--- TEXTO DEL DOCUMENTO ---
+ + + + +

No estamos ante una provocación. Al menos, ante una provocación gratuita. Y es que lo que provoca no es el título, sino la realidad originada por Jesús de Nazaret.
Santos de mierda une de modo casi repugnante las realidades más extremas: la santidad y la mierda, el solo espíritu y la sola materia, lo más trascendente y lo más inmanente, lo más divino y lo más terreno, lo más bello y lo más repulsivo. Como se unía en aquella anciana capuchina: daba pasitos de medio palmo apoyada en su bastón, jorobada hasta no poder mirarme a la cara, con los dedos retorcidos por el
reuma y ochenta años a sus espaldas... Esta monja estaba hasta guapa, se la veía feliz, con una luz en sus ojos que no sé de qué misteriosas profundidades se nutría. «¿Cómo está?». «La verdad es que muy bien. Vengo del médico: más pruebas. ¡Pero bien! ¡Qué
bonita es la vida!». Otras personas con su misma vida de mierda me han contestado: «¿Que qué tal estoy? ¿No lo ves? ¡Menuda mierda de vida! ¡A ver si esto acaba pronto!».

+ + + + +

--- MATERIAL DE PARTIDA ---

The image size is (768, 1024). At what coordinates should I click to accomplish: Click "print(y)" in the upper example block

+ + + + +

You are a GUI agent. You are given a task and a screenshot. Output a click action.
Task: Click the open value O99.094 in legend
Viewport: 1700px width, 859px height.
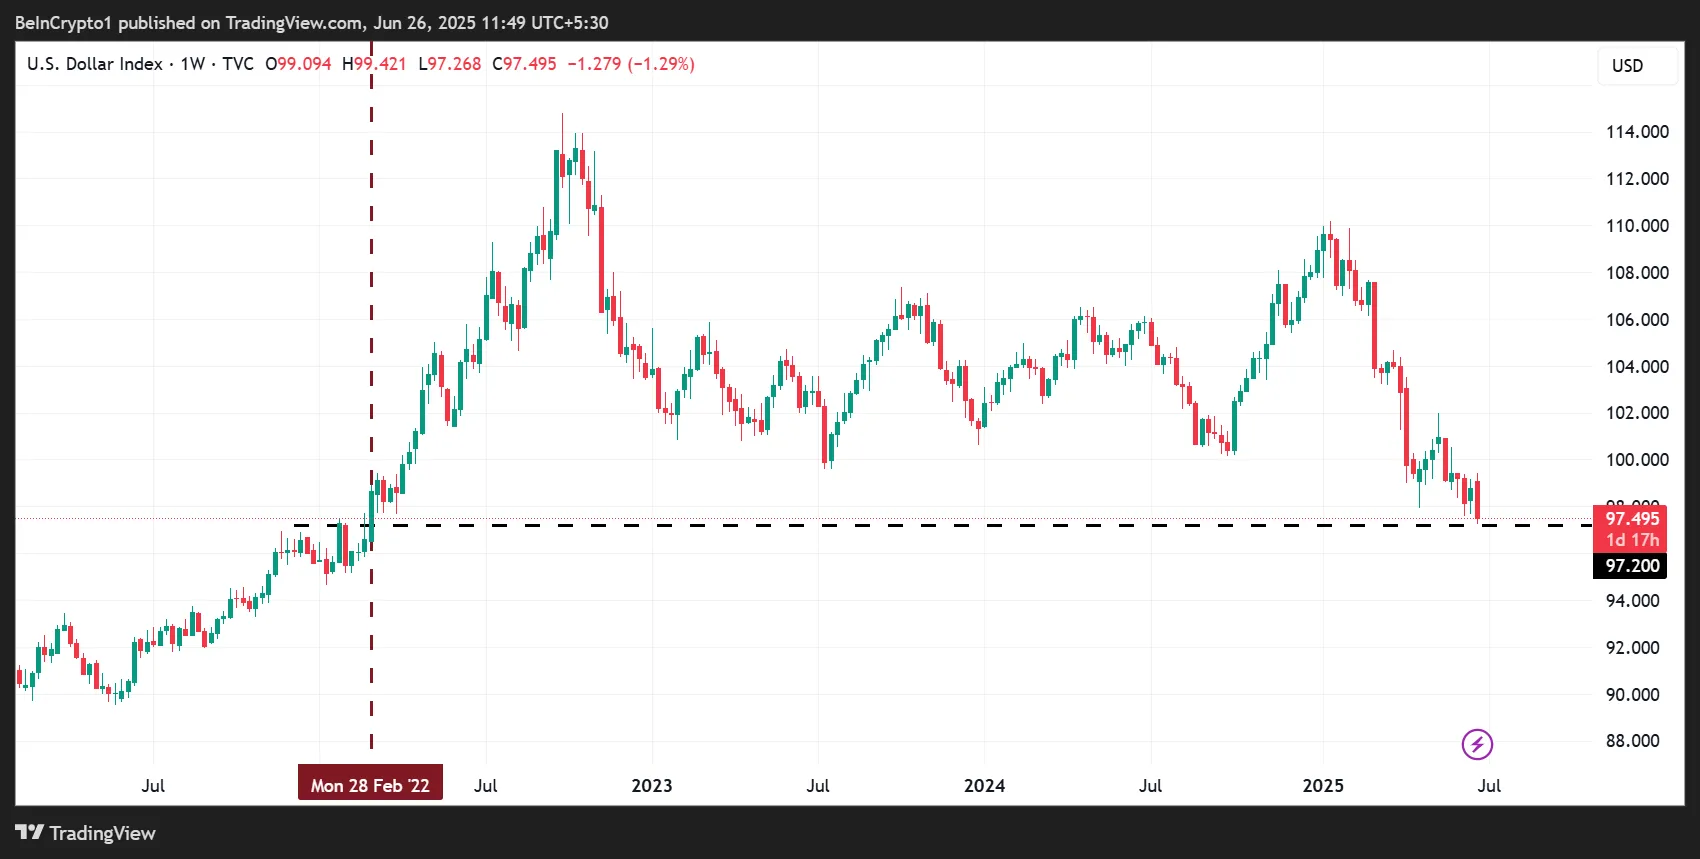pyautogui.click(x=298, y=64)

+ + + + +

--- TAREAS PROPUESTAS ---
**a.** Resume en tres oraciones el texto sobre Santos de mierda.
**b.** Retoma el texto sobre Santos de mierda y continúalo a partir de su última oración.

--- RESPUESTAS ---
**a.** Según el texto, el título no es una provocación gratuita: lo que provoca es la realidad originada por Jesús de Nazaret. Santos de mierda une los extremos más opuestos, como la santidad y la mierda, el espíritu y la materia, lo divino y lo terreno, lo bello y lo repulsivo. Esa unión se veía en una anciana capuchina que, jorobada, con reuma y ochenta años, se mostraba feliz y decía que la vida es bonita, mientras otras personas con una vida igual de dura respondían que su vida era una mierda y deseaban que acabara pronto.

**b.**
No hablamos de optimismo ni de visión positiva. Hablamos de una misteriosa y silenciosa acción transfiguradora del Espíritu en la realidad. ¿Qué nos está pasando a los cristianos, que después de veinte siglos seguimos considerando indigna de Dios nuestra mierda? ¿Qué nos pasa que continuamos confundiendo al santo con el ángel? ¿No será que nos gustaría creer en un Dios que hiciese cosas nuevas, porque no hemos entendido al Dios que hace nuevas todas las cosas?